De nouvelles orientations pour les Nations Unies

NEW YORK – L’ONU vit aujourd’hui ce qui parfois semble être une double vie. D’un côté, les experts la critiquent pour ne pas solutionner tous les maux de la planète. De l’autre, les états et les peuples membres de l’ONU partout dans le monde lui demandent d’en faire toujours plus, dans de plus en plus d’endroits, plus que jamais – une tendance qui se maintiendra en 2011.

Il n’est pas difficile de comprendre pourquoi. Il nous suffit de lire les journaux, d’allumer la télévision ou de surfer sur le net pour prendre conscience de l’ampleur des besoins. Les conflits se démultiplient. Les catastrophes naturelles s’abattent avec toujours plus de violence et en plus grand nombre.

Mais surtout, nous sommes confrontés à une nouvelle génération de menaces, différentes de tout ce que nous avons connu jusqu’à aujourd’hui, qui traversent les frontières et sont d’ampleur planétaire. Aucun pays ou groupe, quelque soit sa puissance, ne peut les affronter seul. Tous doivent travailler ensemble – autour d’une cause commune pour des solutions communes – afin de répondre à ces défis que sont le changement climatique, la pauvreté et le désarmement nucléaire.

Mais un profond scepticisme règne quant à notre capacité à y parvenir. Le monde se tourne vers les Nations Unies comme jamais par le passé, mais l’opinion communément admise veut que nous ne soyons pas à la hauteur. Les problèmes sont trop compliqués. Les ressources trop faibles. L’Organisation semble elle-même trop divisée pour réellement faire la différence.

Cette opinion communément admise est, cependant, erronée ; pire encore, elle est dangereuse, car nous avons tous pu constater comment celle-ci peut s’emparer de la réalité, la déformer, puis se durcir comme du ciment. Il y a quatre ans, par exemple, à mon arrivée à ce poste, seule une poignée de dirigeants internationaux en savaient assez sur le changement climatique - ce défi déterminant de notre époque dont les effets peuvent être partout constatés autour de nous - ne serait-ce que pour en parler. Le changement climatique est aujourd’hui en tête de l’agenda global.

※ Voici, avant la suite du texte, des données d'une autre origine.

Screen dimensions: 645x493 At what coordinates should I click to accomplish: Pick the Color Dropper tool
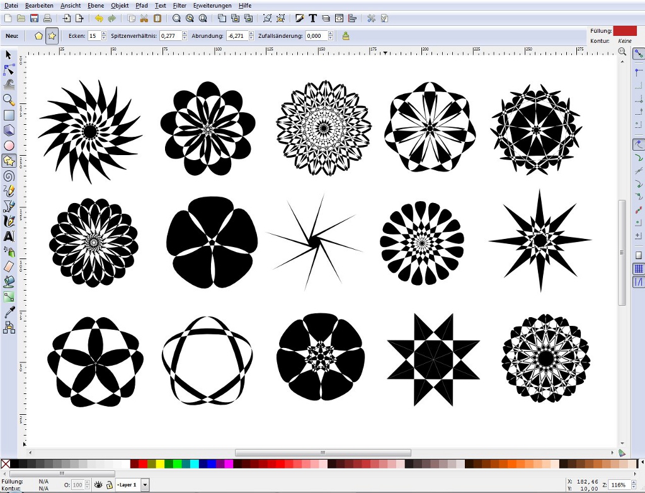[9, 312]
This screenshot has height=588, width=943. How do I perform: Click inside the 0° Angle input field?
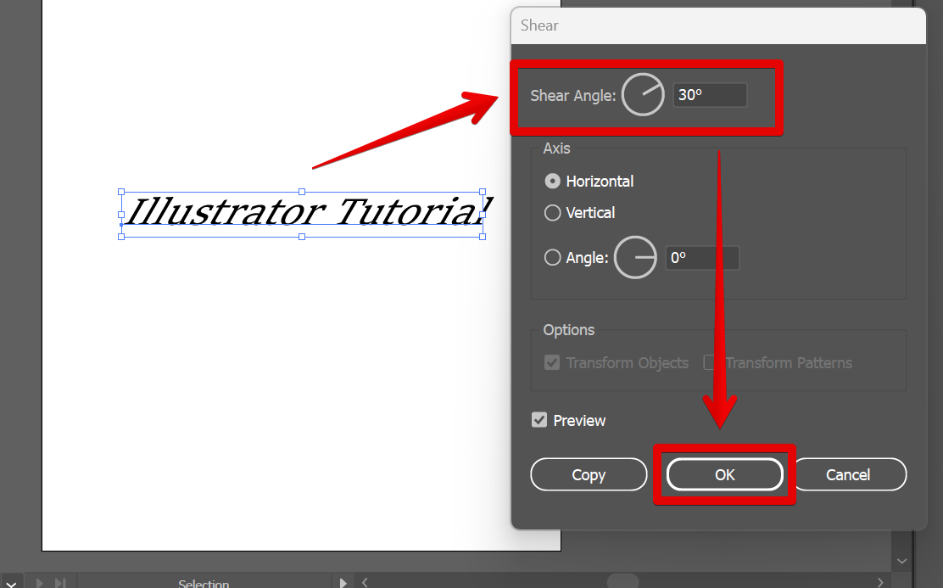pyautogui.click(x=702, y=257)
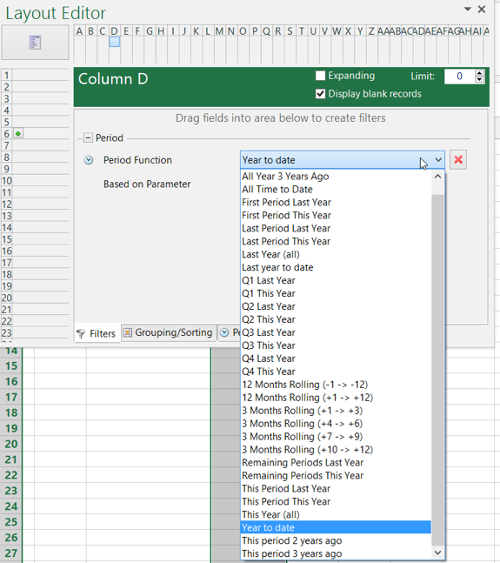Viewport: 500px width, 563px height.
Task: Open the Filters tab
Action: point(97,333)
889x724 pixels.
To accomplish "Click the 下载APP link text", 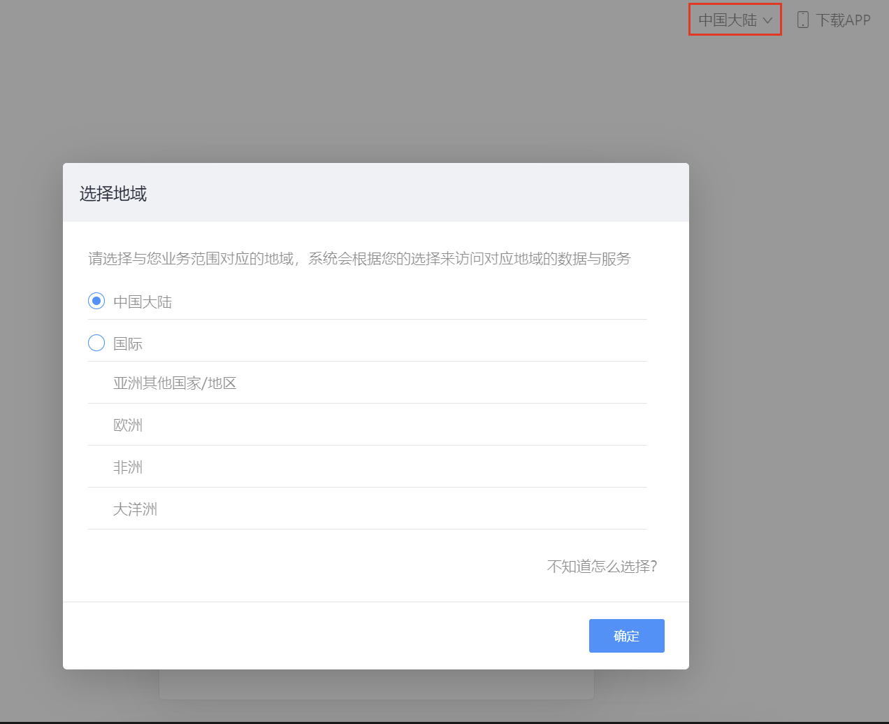I will [x=843, y=20].
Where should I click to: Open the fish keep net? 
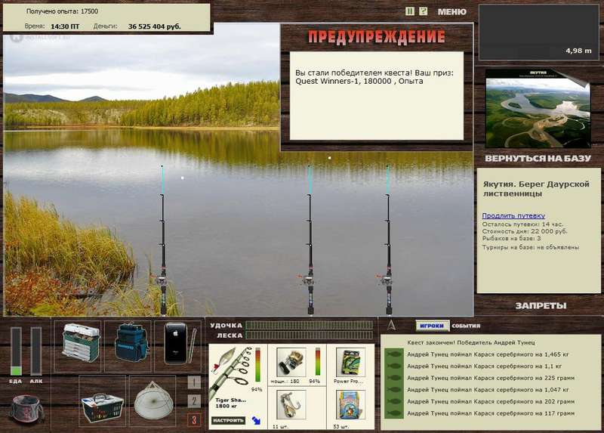(153, 401)
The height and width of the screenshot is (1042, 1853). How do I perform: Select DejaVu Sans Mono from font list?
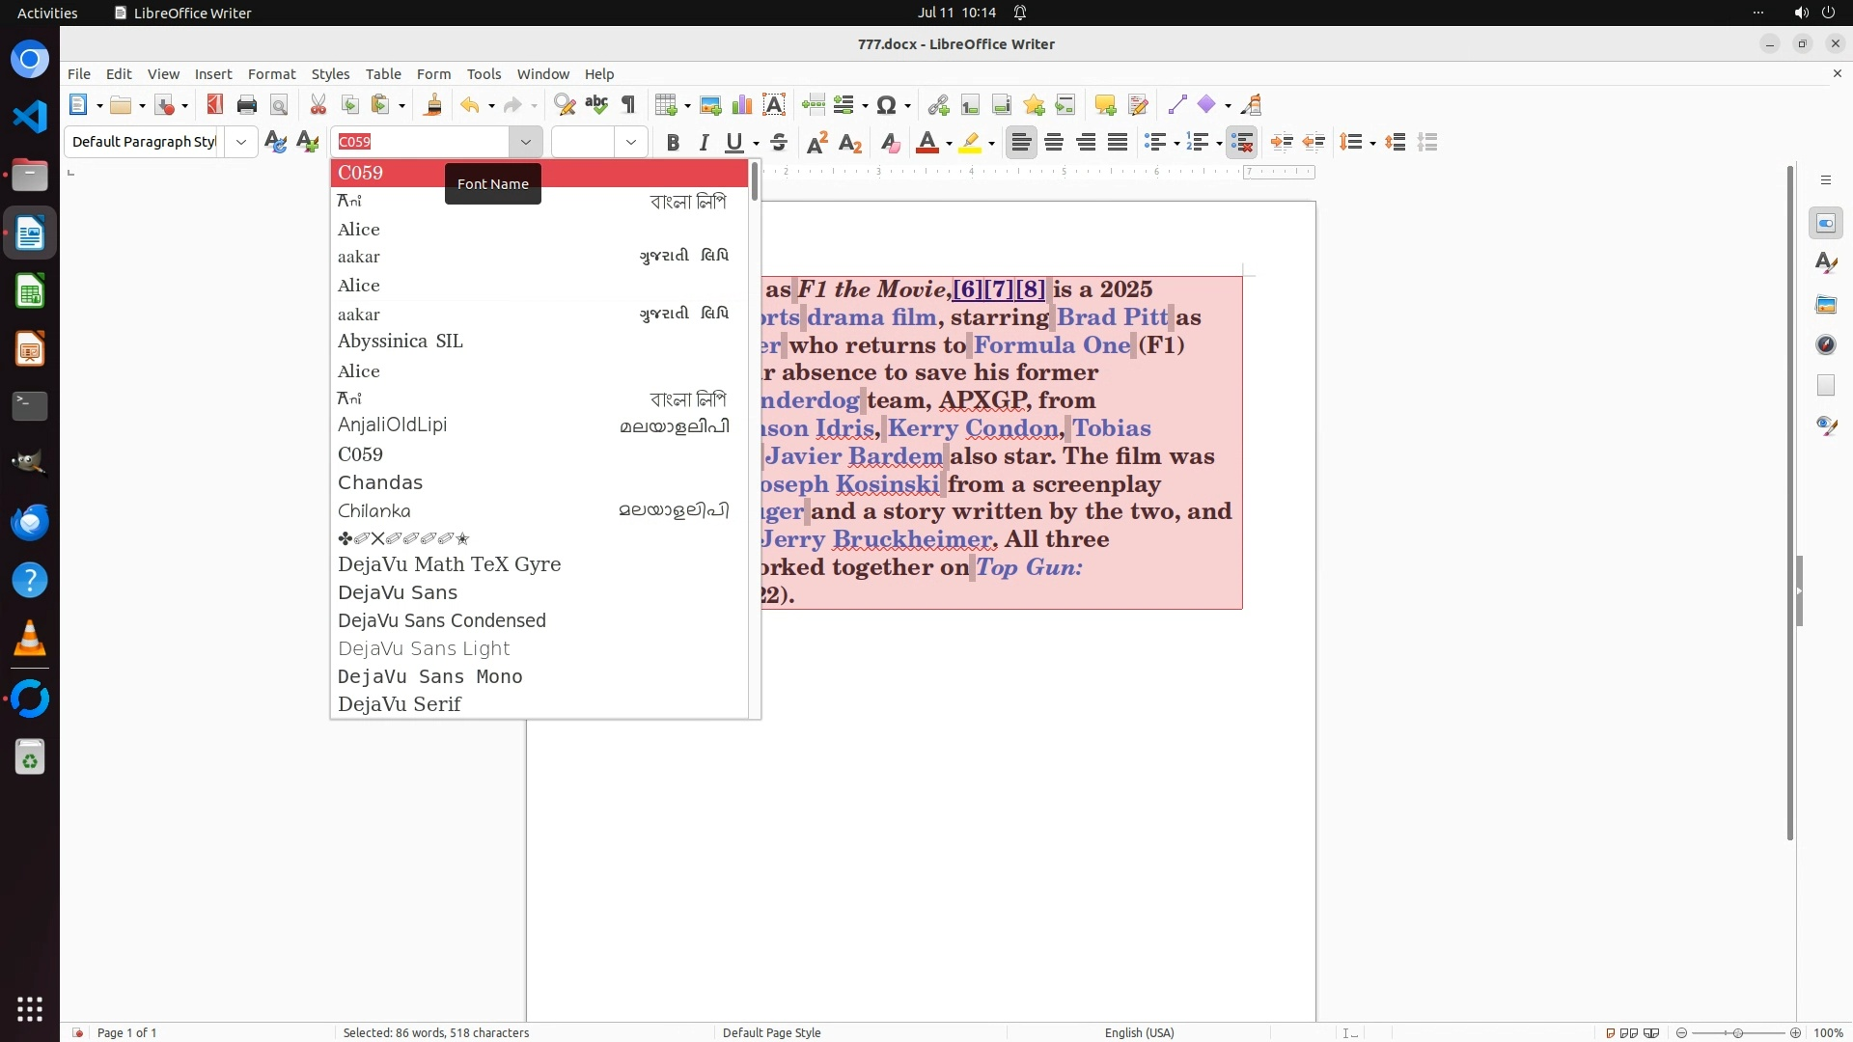click(429, 676)
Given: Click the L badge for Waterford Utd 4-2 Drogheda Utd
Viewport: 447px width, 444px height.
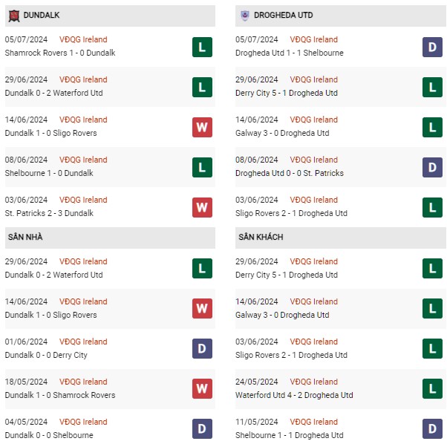Looking at the screenshot, I should (x=433, y=389).
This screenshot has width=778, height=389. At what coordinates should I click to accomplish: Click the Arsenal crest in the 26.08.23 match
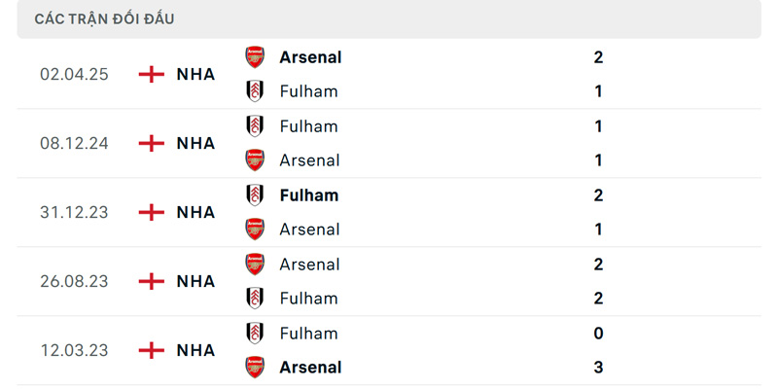point(255,265)
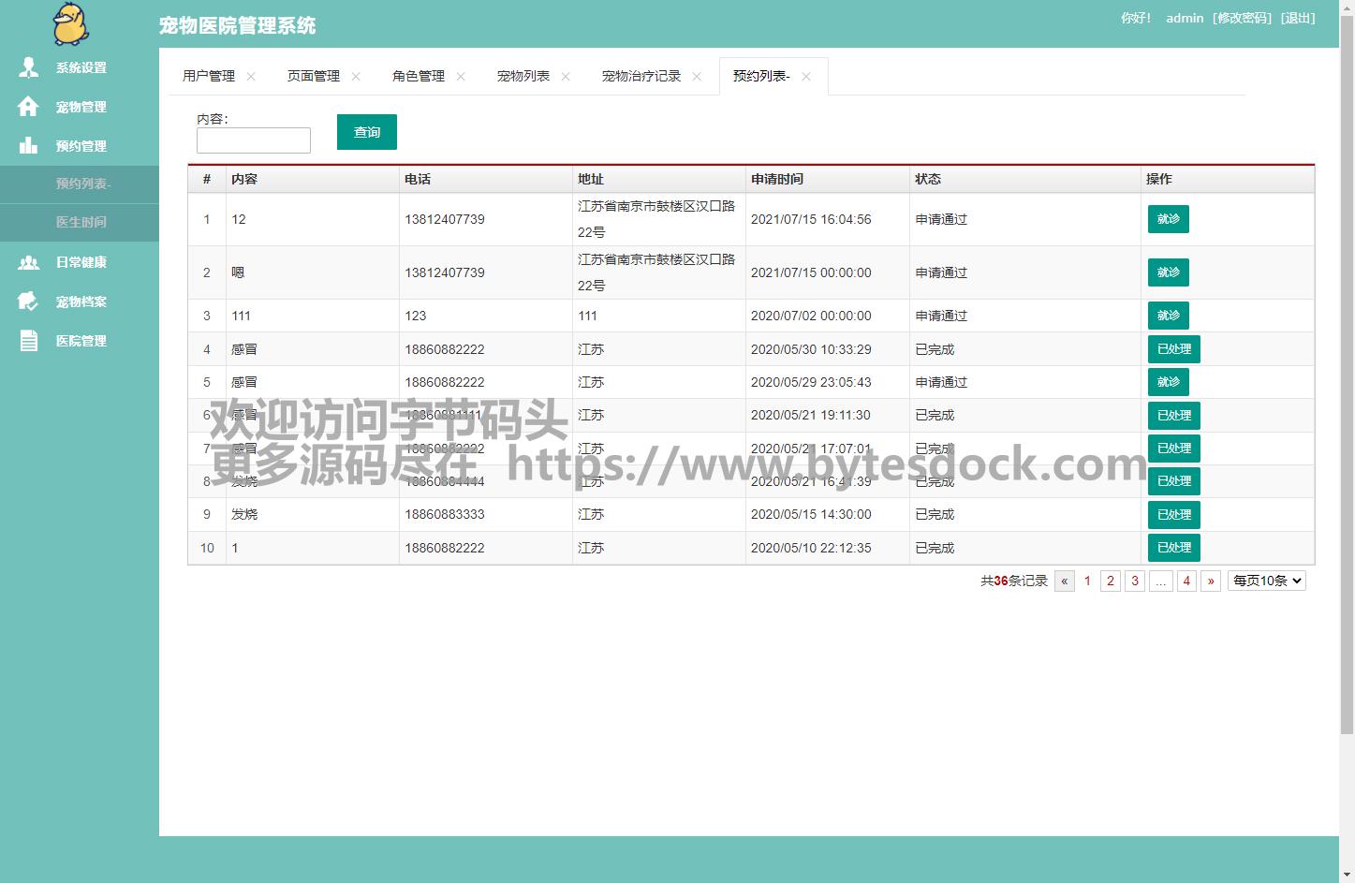The width and height of the screenshot is (1355, 883).
Task: Click the group icon for 日常健康
Action: click(29, 262)
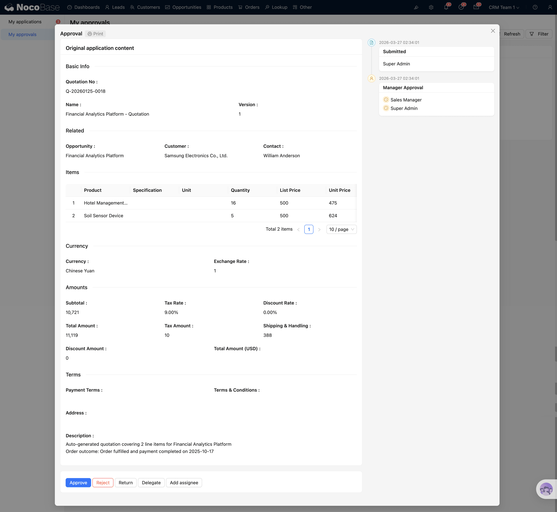
Task: Approve the quotation request
Action: [x=78, y=483]
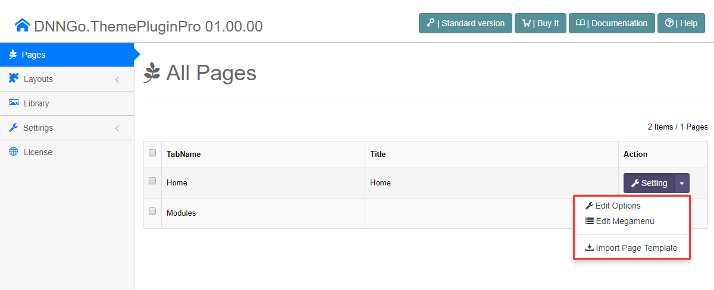Check the Home row checkbox
This screenshot has height=290, width=714.
pos(152,181)
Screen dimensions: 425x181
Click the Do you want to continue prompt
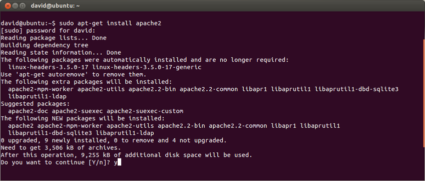(x=57, y=162)
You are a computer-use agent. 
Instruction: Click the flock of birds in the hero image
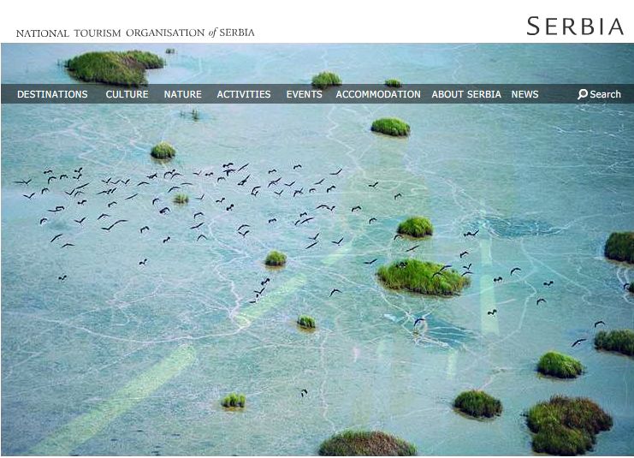click(x=182, y=202)
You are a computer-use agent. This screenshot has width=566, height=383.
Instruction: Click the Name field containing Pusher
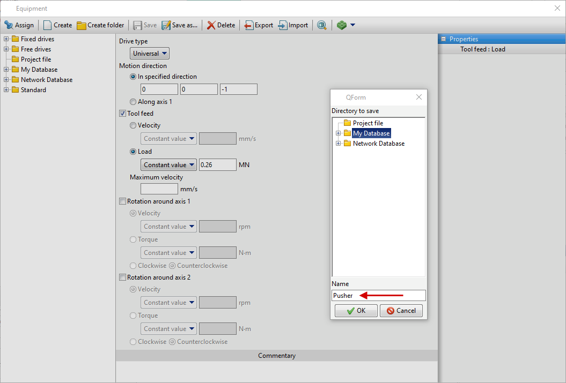(x=378, y=296)
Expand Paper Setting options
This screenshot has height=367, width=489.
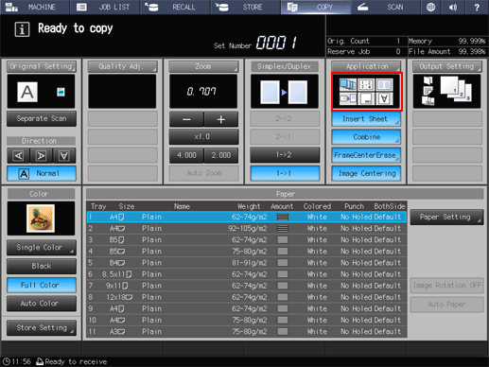pyautogui.click(x=446, y=218)
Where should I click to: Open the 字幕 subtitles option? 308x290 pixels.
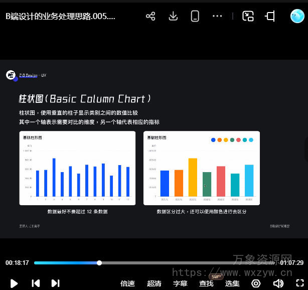[180, 283]
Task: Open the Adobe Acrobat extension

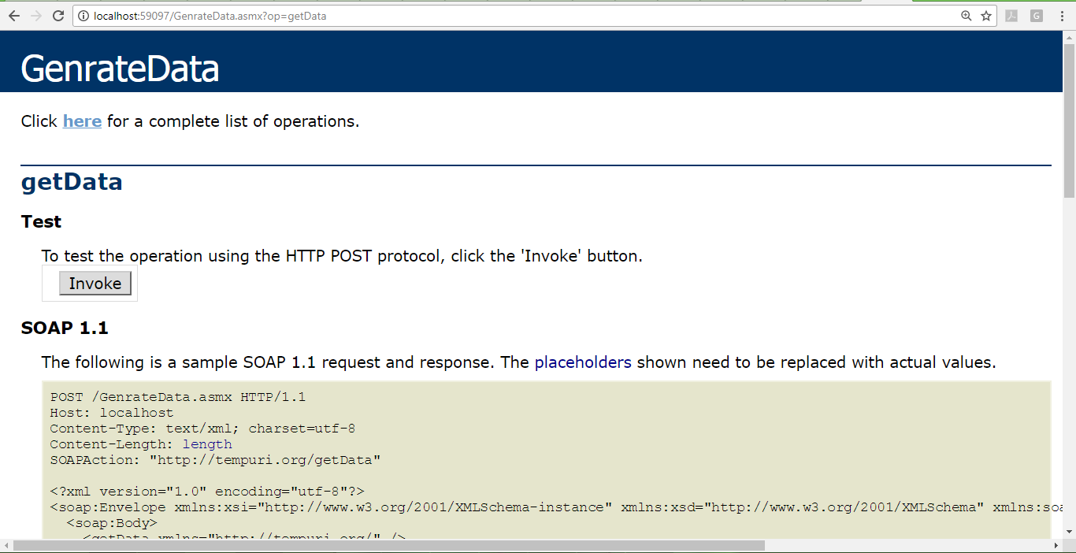Action: (1011, 16)
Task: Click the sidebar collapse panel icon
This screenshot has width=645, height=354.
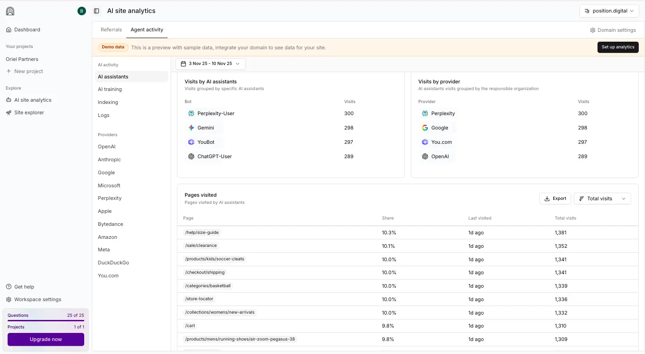Action: 96,11
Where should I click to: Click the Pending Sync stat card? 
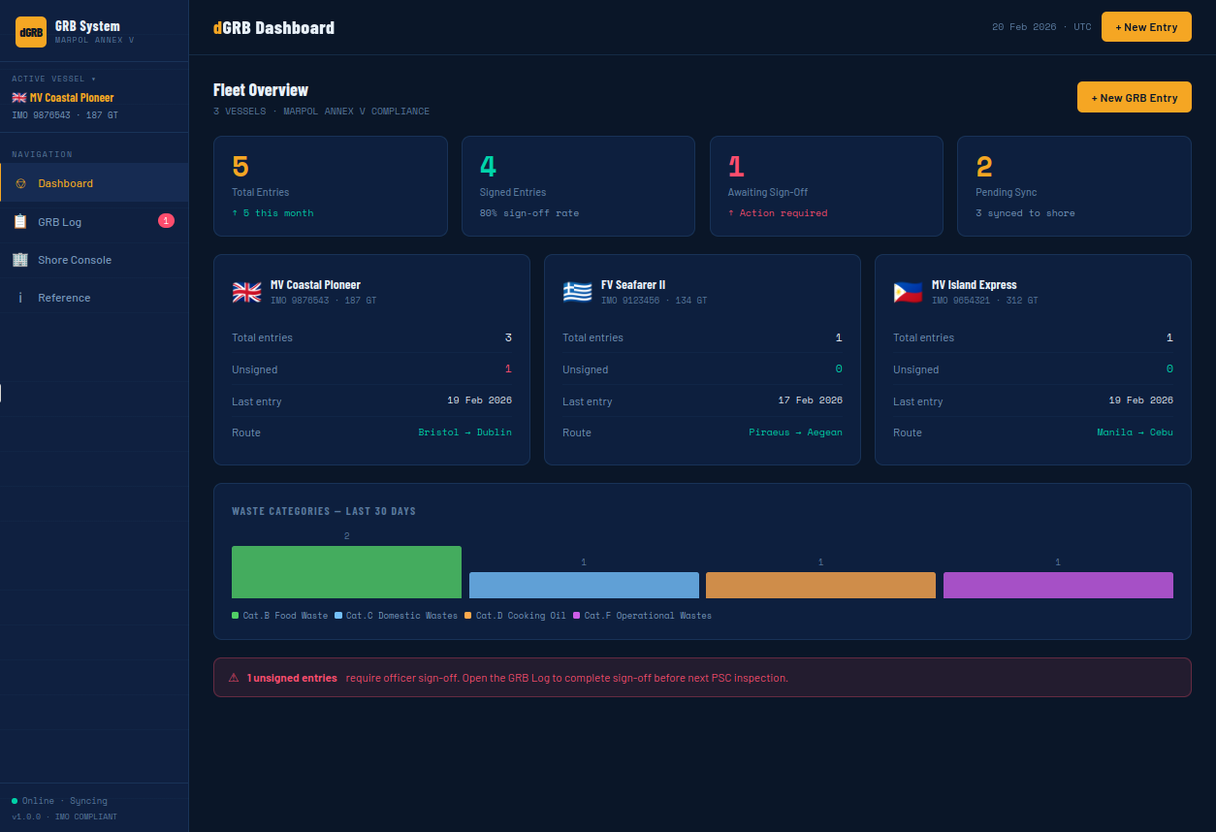1073,186
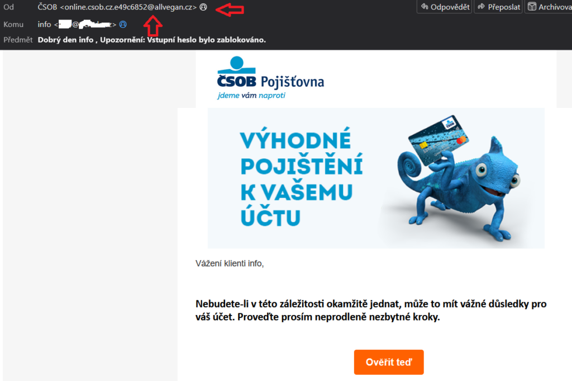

Mais détrompez-vous : la route a été difficile. En décembre 2009 à Copenhague, les dirigeants du monde ont discuté jusque tard dans la nuit, pour - selon l’opinion communément admise - finir par ne rien produire de très concret.  En fait, même si nous n’avons pas obtenu un traité complet faisant autorité de droit, qui aurait permis d’entrer dans une nouvelle ère de prospérité durable et faible en carbone, ainsi que nous l’avions espéré, de réelles avancées ont été obtenues à Copenhague.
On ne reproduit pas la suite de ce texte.